Scotty Middleton

No. 5 – Tulane Green Wave
- Position: Shooting guard / small forward
- League: American Athletic Conference

Personal information
- Born: November 8, 2003 (age 22)
- Listed height: 6 ft 6 in (1.98 m)
- Listed weight: 165 lb (75 kg)

Career information
- High school: Christopher Columbus (Westchester, Florida); The Patrick School (Hillside, New Jersey); Sunrise Christian Academy (Bel Aire, Kansas);
- College: Ohio State (2023–2024); Seton Hall (2024–2025); Tulane (2025–present);

Career highlights
- Jordan Brand Classic (2023);

= Scotty Middleton =

American basketball player (born 2003)

Scotty Middleton (born November 8, 2003) is an American college basketball player for the Tulane Green Wave. He previously played for the Seton Hall Pirates and the Ohio State Buckeyes.

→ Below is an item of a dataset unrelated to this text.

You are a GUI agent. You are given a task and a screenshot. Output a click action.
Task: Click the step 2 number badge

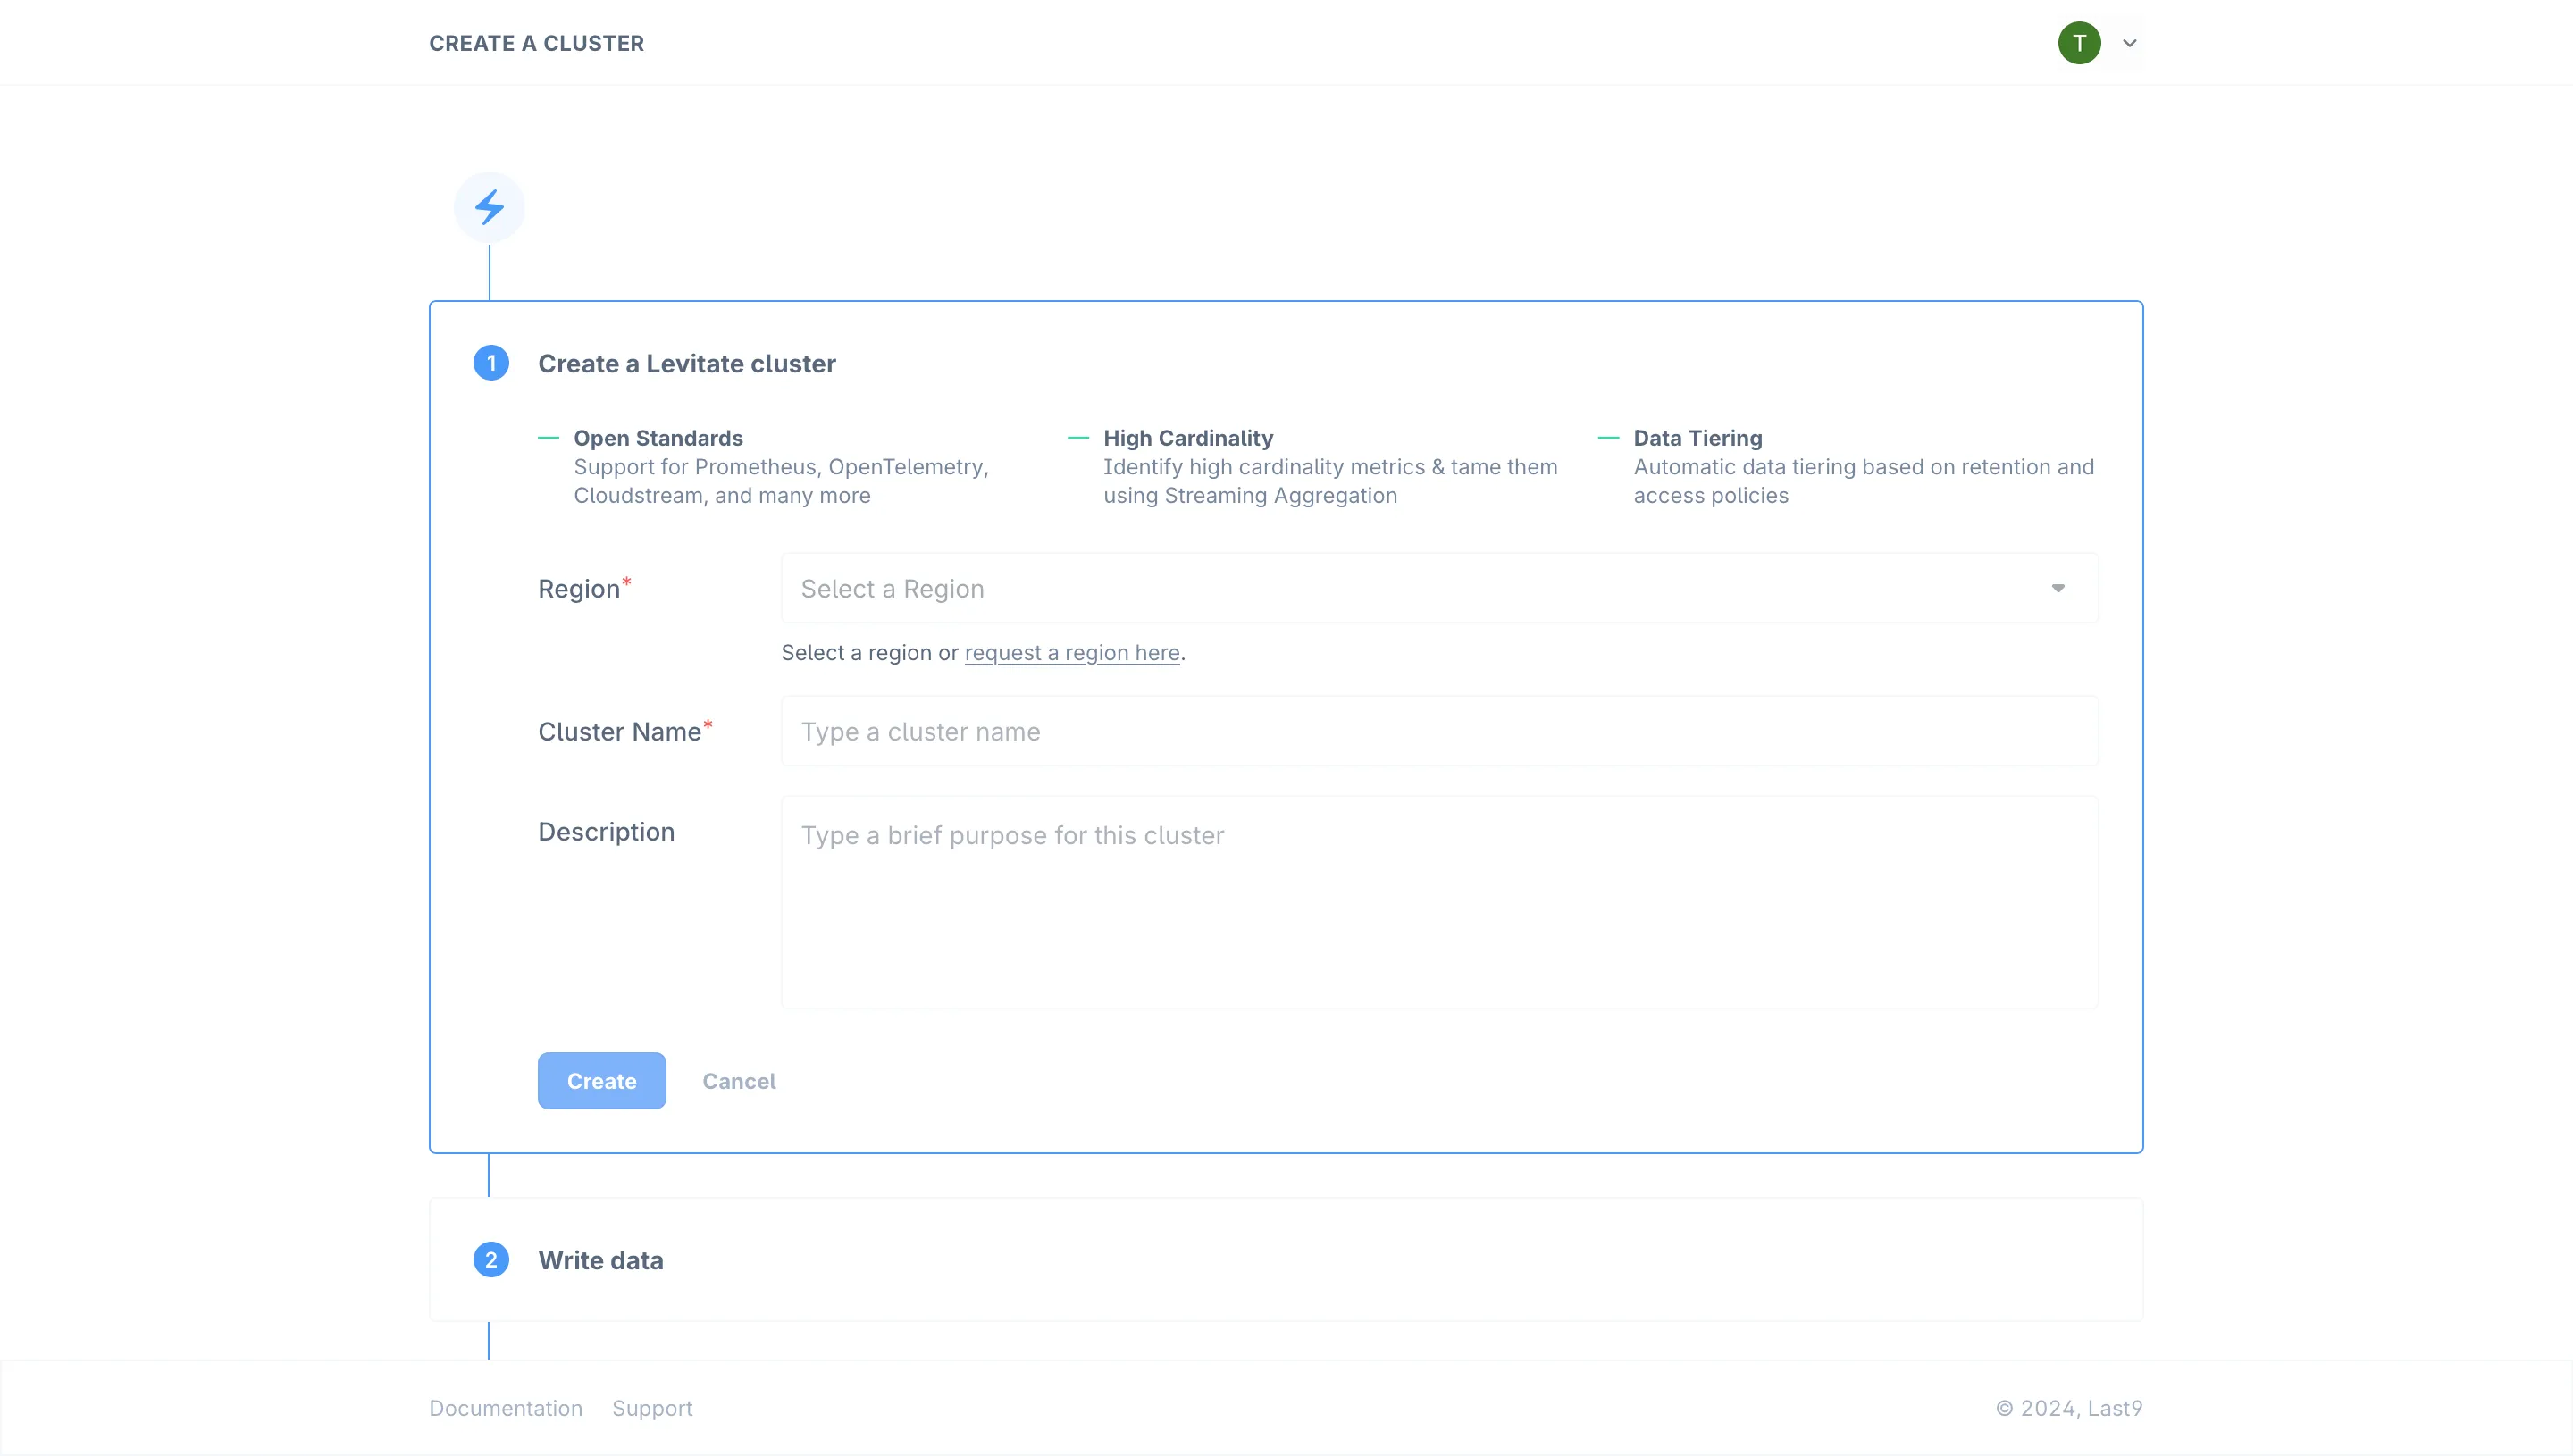click(x=491, y=1260)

==Early life and high school career==
Middleton grew up in Miami, Florida and initially attended Christopher Columbus High School. He transferred to The Patrick School in Hillside, New Jersey after his freshman year. After one year at The Patrick School, Middleton transferred a second time to Sunrise Christian Academy in Bel Aire, Kansas. He averaged 7.8 points per game in National Interscholastic Basketball Conference (NIBC) games in his first season at Sunrise.

===Recruiting===
Middleton was rated a four-star recruit by major recruiting services. On August 7, 2022, he committed to playing college basketball for Ohio State over offers from Seton Hall, and UConn.

College recruiting
| Name | Hometown | School | Height | Weight | Commit date |
| Scotty Middleton SG / SF | Miami, FL | Sunrise Christian Academy (KS) | 6 ft 6 in (1.98 m) | 180 lb (82 kg) | Aug 7, 2022 |
Recruit ratings: Rivals: 247Sports: ESPN: (88)
Overall recruit ranking: Rivals: 55 247Sports: 60 ESPN: 35
Note: In many cases, Scout, Rivals, 247Sports, On3, and ESPN may conflict in their listings of height and weight.; In these cases, the average was taken. ESPN grades are on a 100-point scale.; Sources: "Ohio State 2023 Basketball Commitments". Rivals. Retrieved January 7, 2024.; "2023 Ohio State Buckeyes Recruiting Class". ESPN. Retrieved January 7, 2024.; "2023 Team Ranking". Rivals. Retrieved January 7, 2024.;

==College career==
Middleton enrolled at Ohio State University in June 2023 to take part in summer practices. He averaged 4.4 points and 1.4 rebounds per game in 30 games as a freshman. After the season, Middleton entered the NCAA transfer portal. On April 24, 2024, Middleton transferred to Seton Hall. He averaged 5.8 points and 2.3 rebounds per game. After the season Middleton transferred to Tulane.